Éditions Édouard Garand (54p. 62).

XXXI

SOUPÇONS


— Je ne sais pas si Béatrix et Rocques correspondent encore ensemble ? me dit, un jour, Mlle Brasier, alors que nous faisions une excursion dans les magasins.

— Je serais très-étonnée s’ils échangeaient encore des lettres ces deux-là ! répondis-je. M. Tourville a dû y voir… il y a longtemps. D’ailleurs, Béatrix a été absente, vous savez, Mlle Brasier.

— Oui, je sais. Elle arrive de l’Europe, avec son père, et ils ont été longtemps en voyage.

— Peut être ont-ils rencontré M. et Mme Martigny quelque part, soit en France, soit en Angleterre.

— C’est probable. Les Martigny ne seront pas de retour avant l’automne, parait-il. On dit qu’ils font un voyage splendide.

— Je voudrais bien que Béatrix vint nous rendre visite ! s’écria ma compagne. Il y a si longtemps que nous ne l’avons pas vue… que nous n’avons pas entendu parler d’elle seulement !

— Moi aussi, j’aimerais beaucoup à la voir la chère enfant, dis-je. Mais je ne crois pas que mon désir se réalise.

— Pourquoi pas, Mme Duverney ?

— Parce que… Parce que… Eh ! bien, je ne sais que vous répondre, au juste… M. Tourville a dû s’y prendre de manière à lui faire rompre (à Béatrix, je veux dire) toute relation avec nous… et avec Rocques. Ce voyage en Europe, ce n’était qu’un prétexte pour éloigner sa fille d’ici.

— Pour l’éloigner d’ici ?… Dans quel but ?

— Mais, dans le but d’interrompre la correspondance entre les amoureux, tout simplement. S’il est arrivé des lettres de Rocques Valgai aux Pelouses-d’Émeraude pendant leur absence, quelqu’un, parmi les domestiques, a dû être grassement payé pour les détruire, croyez-le.

— Pourtant, Mme Duverney, fit Mlle Brasier, M. Tourville n’a pu intervenir entre notre correspondance, à nous, avec Rocques, et nous n’avons pas eu une seule fois de ses nouvelles, depuis le mois de décembre… c’est-à-dire depuis près de cinq mois maintenant.

— C’est bien vrai !…

— Il doit y avoir quelque chose d’extraordinaire qui est arrivé à notre jeune ami, je le crains. Pauvre, pauvre Rocques !

— Si Béatrix avait donc la bonne inspiration de venir nous voir soupirai-je.

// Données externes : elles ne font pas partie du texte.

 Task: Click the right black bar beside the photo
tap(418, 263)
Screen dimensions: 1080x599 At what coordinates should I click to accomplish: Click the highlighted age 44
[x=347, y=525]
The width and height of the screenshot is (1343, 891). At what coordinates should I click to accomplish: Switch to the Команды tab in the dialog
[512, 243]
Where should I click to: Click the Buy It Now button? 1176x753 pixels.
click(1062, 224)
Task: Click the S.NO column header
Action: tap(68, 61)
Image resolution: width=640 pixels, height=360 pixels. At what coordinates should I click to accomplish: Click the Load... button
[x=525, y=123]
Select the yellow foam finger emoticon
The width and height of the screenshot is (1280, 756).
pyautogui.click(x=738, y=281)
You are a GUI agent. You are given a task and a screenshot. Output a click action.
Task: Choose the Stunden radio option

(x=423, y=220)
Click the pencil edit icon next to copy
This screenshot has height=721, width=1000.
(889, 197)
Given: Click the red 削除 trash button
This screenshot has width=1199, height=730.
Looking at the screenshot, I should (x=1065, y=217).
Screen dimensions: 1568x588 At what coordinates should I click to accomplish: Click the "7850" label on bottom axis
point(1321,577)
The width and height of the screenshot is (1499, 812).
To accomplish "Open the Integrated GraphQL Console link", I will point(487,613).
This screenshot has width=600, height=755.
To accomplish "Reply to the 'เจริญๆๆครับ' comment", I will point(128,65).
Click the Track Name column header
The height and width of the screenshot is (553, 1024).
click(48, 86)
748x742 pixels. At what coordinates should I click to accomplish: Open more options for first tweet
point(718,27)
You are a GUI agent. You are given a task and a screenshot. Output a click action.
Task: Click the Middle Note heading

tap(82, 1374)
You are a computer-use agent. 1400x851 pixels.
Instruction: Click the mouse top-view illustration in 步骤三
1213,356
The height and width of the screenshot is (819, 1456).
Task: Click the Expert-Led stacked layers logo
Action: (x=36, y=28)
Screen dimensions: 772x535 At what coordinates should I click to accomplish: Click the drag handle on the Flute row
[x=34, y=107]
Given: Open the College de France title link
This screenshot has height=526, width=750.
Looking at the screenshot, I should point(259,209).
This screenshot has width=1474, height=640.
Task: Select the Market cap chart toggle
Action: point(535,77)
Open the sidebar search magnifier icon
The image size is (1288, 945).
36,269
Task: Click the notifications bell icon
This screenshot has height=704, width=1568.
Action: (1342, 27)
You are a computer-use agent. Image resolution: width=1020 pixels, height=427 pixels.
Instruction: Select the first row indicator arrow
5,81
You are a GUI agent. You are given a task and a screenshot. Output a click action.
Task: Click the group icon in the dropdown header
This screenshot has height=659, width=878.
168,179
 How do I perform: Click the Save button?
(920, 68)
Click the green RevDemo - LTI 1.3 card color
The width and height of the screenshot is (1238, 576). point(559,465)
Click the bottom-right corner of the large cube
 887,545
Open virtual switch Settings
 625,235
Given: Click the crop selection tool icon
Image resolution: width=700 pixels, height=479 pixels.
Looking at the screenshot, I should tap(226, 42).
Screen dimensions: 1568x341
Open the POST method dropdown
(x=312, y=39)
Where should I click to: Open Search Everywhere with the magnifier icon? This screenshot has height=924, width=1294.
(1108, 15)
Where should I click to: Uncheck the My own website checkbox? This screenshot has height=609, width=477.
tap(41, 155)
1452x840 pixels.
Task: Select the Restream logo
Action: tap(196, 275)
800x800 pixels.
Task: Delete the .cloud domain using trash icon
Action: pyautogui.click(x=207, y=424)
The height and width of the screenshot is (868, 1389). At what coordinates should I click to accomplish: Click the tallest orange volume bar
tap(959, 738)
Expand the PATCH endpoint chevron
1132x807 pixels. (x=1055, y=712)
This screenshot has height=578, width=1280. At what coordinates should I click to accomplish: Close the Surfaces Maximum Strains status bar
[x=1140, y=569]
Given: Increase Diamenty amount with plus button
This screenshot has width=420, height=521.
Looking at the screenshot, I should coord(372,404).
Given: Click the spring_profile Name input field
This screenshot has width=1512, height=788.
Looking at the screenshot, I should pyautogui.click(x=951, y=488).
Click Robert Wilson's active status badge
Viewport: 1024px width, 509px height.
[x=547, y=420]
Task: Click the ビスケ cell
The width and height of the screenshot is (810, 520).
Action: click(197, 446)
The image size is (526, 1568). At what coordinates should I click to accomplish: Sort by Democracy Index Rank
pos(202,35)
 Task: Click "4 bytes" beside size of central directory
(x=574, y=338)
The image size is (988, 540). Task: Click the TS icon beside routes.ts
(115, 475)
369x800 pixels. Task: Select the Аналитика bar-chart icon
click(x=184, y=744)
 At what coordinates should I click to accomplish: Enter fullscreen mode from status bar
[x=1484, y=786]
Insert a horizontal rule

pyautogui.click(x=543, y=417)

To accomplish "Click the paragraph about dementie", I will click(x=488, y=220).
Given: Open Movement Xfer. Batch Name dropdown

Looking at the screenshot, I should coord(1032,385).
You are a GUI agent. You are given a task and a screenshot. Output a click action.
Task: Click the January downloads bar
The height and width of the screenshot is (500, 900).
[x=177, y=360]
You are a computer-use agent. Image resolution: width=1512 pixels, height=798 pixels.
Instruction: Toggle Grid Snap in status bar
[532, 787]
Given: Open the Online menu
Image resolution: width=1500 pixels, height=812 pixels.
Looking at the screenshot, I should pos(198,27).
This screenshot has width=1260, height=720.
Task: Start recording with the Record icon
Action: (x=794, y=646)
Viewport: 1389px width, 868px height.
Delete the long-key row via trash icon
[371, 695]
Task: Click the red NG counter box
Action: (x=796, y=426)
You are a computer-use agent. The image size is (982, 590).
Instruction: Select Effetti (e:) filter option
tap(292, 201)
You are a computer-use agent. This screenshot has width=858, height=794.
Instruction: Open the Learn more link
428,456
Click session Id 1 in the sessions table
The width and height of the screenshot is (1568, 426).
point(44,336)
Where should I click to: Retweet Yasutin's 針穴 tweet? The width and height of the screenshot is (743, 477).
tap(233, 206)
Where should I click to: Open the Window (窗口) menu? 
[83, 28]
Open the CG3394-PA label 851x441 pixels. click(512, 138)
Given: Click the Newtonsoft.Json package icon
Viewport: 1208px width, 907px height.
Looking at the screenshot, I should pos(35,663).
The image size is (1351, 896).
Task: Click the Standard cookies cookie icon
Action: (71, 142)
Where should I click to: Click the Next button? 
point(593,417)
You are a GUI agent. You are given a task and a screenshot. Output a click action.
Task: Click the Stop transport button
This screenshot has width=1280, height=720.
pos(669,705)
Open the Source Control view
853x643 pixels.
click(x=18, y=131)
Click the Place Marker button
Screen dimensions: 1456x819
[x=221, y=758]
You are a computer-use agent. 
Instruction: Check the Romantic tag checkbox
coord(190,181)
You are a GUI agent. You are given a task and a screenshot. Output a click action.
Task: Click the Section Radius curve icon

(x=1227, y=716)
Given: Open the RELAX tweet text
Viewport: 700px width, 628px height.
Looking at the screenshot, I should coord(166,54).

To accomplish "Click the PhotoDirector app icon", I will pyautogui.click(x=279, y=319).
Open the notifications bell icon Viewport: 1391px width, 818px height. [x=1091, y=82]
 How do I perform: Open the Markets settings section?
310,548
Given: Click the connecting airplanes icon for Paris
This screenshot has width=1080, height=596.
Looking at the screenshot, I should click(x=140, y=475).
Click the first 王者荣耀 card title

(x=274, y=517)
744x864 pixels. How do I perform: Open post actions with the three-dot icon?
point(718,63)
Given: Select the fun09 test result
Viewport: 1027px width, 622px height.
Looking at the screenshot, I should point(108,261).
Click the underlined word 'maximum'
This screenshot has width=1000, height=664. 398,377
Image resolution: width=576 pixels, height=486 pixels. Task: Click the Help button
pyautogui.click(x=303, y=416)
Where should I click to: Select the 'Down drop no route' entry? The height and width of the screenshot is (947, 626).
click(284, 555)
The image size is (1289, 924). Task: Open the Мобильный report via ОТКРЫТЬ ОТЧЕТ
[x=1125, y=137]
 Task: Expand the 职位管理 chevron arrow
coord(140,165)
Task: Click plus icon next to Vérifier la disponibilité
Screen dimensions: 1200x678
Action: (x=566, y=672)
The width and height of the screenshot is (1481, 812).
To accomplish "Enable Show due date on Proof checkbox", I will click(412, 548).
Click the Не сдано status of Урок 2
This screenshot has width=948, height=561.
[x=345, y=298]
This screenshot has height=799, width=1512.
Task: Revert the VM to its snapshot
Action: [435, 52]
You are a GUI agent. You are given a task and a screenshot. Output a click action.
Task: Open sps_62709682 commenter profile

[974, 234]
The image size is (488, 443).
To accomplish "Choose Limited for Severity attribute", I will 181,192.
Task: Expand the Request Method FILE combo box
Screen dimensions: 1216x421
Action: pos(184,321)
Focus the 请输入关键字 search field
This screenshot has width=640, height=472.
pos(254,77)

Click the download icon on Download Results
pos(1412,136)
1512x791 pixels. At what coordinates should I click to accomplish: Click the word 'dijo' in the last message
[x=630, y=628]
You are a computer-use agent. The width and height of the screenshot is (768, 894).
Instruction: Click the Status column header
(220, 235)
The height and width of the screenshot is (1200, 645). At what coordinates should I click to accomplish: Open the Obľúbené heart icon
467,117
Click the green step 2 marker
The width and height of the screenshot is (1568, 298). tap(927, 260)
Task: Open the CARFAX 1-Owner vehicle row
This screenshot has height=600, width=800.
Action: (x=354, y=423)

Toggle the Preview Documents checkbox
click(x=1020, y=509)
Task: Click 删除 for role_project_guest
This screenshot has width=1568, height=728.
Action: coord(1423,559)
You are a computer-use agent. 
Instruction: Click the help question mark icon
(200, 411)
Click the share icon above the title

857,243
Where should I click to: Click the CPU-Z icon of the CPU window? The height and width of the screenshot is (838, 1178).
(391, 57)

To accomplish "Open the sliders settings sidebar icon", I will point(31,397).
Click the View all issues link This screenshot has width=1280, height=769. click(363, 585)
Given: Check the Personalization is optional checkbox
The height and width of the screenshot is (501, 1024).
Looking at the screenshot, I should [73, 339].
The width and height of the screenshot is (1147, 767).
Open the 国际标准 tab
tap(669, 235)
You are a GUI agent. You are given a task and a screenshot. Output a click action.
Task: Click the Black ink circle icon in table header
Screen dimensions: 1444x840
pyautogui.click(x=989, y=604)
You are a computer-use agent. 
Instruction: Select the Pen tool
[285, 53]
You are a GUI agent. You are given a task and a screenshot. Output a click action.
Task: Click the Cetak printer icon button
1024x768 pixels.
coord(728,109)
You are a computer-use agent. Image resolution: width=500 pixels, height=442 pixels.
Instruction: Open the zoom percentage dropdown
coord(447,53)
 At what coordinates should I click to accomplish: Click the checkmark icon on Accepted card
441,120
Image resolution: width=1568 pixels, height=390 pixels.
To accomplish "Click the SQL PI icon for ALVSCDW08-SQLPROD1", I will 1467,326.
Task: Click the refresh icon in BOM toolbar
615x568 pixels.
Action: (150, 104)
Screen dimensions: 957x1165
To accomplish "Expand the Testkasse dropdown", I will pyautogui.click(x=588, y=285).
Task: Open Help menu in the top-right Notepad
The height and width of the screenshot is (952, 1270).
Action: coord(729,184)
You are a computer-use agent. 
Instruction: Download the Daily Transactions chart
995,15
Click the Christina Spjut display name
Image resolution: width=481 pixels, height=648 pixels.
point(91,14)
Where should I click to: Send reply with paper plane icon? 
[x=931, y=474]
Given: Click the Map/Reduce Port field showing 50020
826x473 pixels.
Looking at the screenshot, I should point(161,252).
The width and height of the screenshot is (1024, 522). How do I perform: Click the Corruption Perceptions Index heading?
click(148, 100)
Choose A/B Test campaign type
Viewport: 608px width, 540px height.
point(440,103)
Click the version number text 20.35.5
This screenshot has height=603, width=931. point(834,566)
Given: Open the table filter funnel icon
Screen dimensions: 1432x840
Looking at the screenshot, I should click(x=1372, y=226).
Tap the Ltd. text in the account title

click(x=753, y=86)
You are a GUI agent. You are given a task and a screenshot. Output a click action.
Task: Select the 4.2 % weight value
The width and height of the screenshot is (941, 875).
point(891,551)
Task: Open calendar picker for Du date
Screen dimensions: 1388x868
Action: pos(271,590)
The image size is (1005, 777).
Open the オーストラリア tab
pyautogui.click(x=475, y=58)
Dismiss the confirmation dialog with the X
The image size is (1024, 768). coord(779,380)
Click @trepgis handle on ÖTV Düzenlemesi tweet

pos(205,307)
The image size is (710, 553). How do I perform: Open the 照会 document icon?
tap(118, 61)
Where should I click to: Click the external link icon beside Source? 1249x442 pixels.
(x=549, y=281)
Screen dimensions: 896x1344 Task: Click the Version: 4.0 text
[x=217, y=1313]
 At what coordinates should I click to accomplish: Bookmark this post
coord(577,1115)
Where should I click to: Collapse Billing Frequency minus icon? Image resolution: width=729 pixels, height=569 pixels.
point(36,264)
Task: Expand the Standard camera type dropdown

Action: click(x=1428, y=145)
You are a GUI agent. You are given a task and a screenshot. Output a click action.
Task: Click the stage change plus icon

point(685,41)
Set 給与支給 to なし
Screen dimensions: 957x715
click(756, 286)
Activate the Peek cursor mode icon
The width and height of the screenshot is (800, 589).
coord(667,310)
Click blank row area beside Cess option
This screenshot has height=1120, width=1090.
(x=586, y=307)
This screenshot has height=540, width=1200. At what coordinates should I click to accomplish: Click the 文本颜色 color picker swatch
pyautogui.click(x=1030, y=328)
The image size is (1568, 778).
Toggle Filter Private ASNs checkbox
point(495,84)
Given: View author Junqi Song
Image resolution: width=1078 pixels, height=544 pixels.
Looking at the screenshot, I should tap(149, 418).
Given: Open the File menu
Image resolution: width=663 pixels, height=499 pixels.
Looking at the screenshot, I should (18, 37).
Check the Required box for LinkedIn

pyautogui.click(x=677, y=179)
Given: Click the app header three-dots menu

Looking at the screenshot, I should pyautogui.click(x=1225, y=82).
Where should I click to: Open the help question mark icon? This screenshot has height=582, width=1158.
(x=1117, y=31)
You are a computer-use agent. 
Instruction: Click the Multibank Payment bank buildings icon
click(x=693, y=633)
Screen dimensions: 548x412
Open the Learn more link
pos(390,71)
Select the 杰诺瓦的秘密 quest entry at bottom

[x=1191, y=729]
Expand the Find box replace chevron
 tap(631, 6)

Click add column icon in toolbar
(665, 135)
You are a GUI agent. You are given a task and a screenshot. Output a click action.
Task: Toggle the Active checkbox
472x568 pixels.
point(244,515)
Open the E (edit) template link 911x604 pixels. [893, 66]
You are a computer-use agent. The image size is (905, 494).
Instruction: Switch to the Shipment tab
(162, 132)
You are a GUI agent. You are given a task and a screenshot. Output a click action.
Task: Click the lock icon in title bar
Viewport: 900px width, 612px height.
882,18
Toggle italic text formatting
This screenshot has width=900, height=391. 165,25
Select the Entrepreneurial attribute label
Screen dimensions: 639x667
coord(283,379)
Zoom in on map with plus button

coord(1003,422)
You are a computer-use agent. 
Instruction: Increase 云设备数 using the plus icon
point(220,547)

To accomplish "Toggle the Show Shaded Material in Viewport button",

— Mais elle ne viendra pas… Il est probable que ça va lui a été défendu, dit Mlle Brasier. Tiens ! ajouta-t-elle aussitôt, nous allons précisément croiser la voiture des Tourville. Voyez !

Je vis une voiture qui venait, en effet, à notre rencontre ; elle contenait deux personnes : Béatrix et son père. M. Tourville était à lire un journal, au moment où sa voiture rencontrait la nôtre ; mais Béatrix nous regardait… et je lui trouvai l’air étrange… tragique plutôt, je devrais dire… Comme elle était changés ; la pauvre enfant !… Son visage était blanc comme de la cire et ses yeux étaient comme effrayés… ou navrés… Qu’y avait-il ?… Elle nous salua, mais nous cherchâmes en vain un sourire sur ses lèvres, presqu’aussi pâles que le reste de son visage.

— Pour l’amour du ciel, qu’a donc cette enfant ! cria presque Mlle Brasier, aussitôt que la voiture de M. Tourville nous eut dépassées. Mais ! Elle se meurt cette petite ! Ou bien elle s’en va en consomption !

— Il y a assurément quelque chose d’étrange ! murmurai-je.

— Oh ! si elle pouvait donc venir nous voir ! s’exclama ma compagne.

Mais Béatrix Tourville ne vint pas. C’est en vain que nous l’attendîmes. Je soupçonnais son père de faire surveiller sa fille, et bientôt, je découvris que mes soupçons étaient fondés.